SG-Reg: Generalizable and Efficient Scene Graph Registration (2504.14440v2)

Published 20 Apr 2025 in cs.RO and cs.CV

Abstract: This paper addresses the challenges of registering two rigid semantic scene graphs, an essential capability when an autonomous agent needs to register its map against a remote agent, or against a prior map. The hand-crafted descriptors in classical semantic-aided registration, or the ground-truth annotation reliance in learning-based scene graph registration, impede their application in practical real-world environments. To address the challenges, we design a scene graph network to encode multiple modalities of semantic nodes: open-set semantic feature, local topology with spatial awareness, and shape feature. These modalities are fused to create compact semantic node features. The matching layers then search for correspondences in a coarse-to-fine manner. In the back-end, we employ a robust pose estimator to decide transformation according to the correspondences. We manage to maintain a sparse and hierarchical scene representation. Our approach demands fewer GPU resources and fewer communication bandwidth in multi-agent tasks. Moreover, we design a new data generation approach using vision foundation models and a semantic mapping module to reconstruct semantic scene graphs. It differs significantly from previous works, which rely on ground-truth semantic annotations to generate data. We validate our method in a two-agent SLAM benchmark. It significantly outperforms the hand-crafted baseline in terms of registration success rate. Compared to visual loop closure networks, our method achieves a slightly higher registration recall while requiring only 52 KB of communication bandwidth for each query frame. Code available at: \href{http://github.com/HKUST-Aerial-Robotics/SG-Reg}{http://github.com/HKUST-Aerial-Robotics/SG-Reg}.

Summary

Generalizable and Efficient Scene Graph Registration for Robotics

This paper focuses on Scene Graph Registration (SGR), which is a critical process for autonomous agents to achieve consistent map registration against remote agents or previous maps. The authors introduce a novel approach named SG-Reg, which is a generalizable and efficient solution for the registration of rigid semantic scene graphs. Traditional methods in semantic-aided registration, often dependent on hand-crafted descriptors or ground-truth annotations, hinder applicability in real-world settings. This paper addresses these shortcomings by leveraging a scene graph network and vision foundation models to execute SGR with reduced computational and bandwidth demands.

Methodology

The proposed method integrates a scene graph network that processes various semantic node features—open-set semantic features, local topology, and shape features. These features are synthesized to create a robust node representation, facilitating coarse-to-fine matching of correspondence. A robust pose estimator determines optimal transformations from these correspondences, yielding a sparse and hierarchically structured scene representation that reduces required computational resources and bandwidth. A noteworthy advancement is their innovative data generation approach, utilizing existing vision models and semantic mapping modules to reconstruct scene graphs independently from ground-truth semantic annotations.

Key Results

Performance evaluations of SG-Reg were conducted using a two-agent Simultaneous Localization and Mapping (SLAM) benchmark. SG-Reg notably outperforms conventional methods with hand-crafted descriptors in registration success rates, marking a slight increase in recall (0.7%) over established loop closure methodologies, while significantly lowering communication bandwidth to 52 KB per query frame.

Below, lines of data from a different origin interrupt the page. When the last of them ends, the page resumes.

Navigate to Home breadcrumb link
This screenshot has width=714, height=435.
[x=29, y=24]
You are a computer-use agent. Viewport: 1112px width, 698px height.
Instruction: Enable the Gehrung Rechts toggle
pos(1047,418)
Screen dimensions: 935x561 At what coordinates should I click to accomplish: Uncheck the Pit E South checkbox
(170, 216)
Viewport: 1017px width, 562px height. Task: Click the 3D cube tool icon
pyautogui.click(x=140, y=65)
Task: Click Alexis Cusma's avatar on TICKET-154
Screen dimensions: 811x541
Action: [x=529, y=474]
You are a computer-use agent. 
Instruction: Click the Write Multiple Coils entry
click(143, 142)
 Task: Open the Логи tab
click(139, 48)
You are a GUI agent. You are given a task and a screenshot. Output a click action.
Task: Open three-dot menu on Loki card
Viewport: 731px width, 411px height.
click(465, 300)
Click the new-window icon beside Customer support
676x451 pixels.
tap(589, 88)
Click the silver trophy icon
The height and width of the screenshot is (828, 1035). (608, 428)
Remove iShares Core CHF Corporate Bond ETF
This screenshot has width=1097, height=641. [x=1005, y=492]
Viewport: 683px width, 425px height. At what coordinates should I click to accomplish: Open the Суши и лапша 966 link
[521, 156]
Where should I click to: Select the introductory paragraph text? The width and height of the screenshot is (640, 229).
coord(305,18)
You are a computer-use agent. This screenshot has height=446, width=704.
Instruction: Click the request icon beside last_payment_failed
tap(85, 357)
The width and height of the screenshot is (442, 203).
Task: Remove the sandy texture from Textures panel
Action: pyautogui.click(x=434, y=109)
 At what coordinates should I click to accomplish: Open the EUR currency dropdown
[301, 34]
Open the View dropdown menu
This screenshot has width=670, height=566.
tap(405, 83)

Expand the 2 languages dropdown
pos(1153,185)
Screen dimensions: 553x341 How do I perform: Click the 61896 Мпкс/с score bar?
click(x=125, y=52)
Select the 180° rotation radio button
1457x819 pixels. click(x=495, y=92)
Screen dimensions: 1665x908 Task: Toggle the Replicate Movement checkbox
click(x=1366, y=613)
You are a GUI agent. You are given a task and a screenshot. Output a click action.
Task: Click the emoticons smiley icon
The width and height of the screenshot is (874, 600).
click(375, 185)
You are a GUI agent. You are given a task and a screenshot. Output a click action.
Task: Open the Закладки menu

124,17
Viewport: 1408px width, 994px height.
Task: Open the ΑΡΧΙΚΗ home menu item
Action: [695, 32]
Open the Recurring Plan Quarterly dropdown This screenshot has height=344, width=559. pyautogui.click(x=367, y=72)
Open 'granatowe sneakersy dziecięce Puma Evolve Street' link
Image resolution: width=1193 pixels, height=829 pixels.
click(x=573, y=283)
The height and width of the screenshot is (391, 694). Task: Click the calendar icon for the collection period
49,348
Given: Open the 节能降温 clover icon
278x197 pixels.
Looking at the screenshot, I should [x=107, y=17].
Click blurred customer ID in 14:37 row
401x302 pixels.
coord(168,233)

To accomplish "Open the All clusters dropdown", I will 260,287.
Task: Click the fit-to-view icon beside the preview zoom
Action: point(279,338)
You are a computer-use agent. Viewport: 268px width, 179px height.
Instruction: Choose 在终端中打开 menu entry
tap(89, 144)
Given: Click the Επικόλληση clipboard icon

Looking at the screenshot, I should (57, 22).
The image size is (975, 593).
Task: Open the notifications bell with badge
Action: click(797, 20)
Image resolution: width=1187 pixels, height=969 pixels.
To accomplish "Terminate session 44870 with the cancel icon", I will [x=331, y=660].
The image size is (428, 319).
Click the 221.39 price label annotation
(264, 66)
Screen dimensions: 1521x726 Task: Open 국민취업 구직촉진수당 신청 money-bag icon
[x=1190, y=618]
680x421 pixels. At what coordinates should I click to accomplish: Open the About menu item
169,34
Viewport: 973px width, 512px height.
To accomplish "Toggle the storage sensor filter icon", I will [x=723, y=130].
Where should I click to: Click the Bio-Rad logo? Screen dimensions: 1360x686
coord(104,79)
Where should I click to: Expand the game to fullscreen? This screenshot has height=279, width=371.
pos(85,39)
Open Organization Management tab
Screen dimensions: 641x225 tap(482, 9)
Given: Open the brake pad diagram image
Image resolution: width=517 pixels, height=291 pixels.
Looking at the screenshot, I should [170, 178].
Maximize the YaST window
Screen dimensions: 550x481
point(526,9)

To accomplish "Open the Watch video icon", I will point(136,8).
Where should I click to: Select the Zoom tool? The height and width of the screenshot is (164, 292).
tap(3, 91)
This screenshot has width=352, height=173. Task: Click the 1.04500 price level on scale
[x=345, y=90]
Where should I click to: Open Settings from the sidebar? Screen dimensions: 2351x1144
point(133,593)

Implications and Future Directions

Practically, SG-Reg provides an enhanced backbone for multi-agent systems, reducing overhead while increasing reliability and scalability in map registration tasks used in robotics. Theoretically, it extends the application of scene graph learning methodologies beyond supervised datasets into real-world scenarios exhibiting semantic noise.

Looking forward, one can speculate that further augmentation with more refined feature extraction through transformer architectures could provide additional robustness. Integration with larger dataset varieties could validate overall applicability across diverse environments. Additionally, this method's ability to manage sparse computational resources opens doors for its applicability in edge computing and real-time autonomous navigation tasks in cluttered environments.

In conclusion, the research presents a significant step in enhancing registration capabilities for autonomous systems, addressing bandwidth constraints, improving generalization, and offering robust solutions in the face of data variance often seen in real-world applications.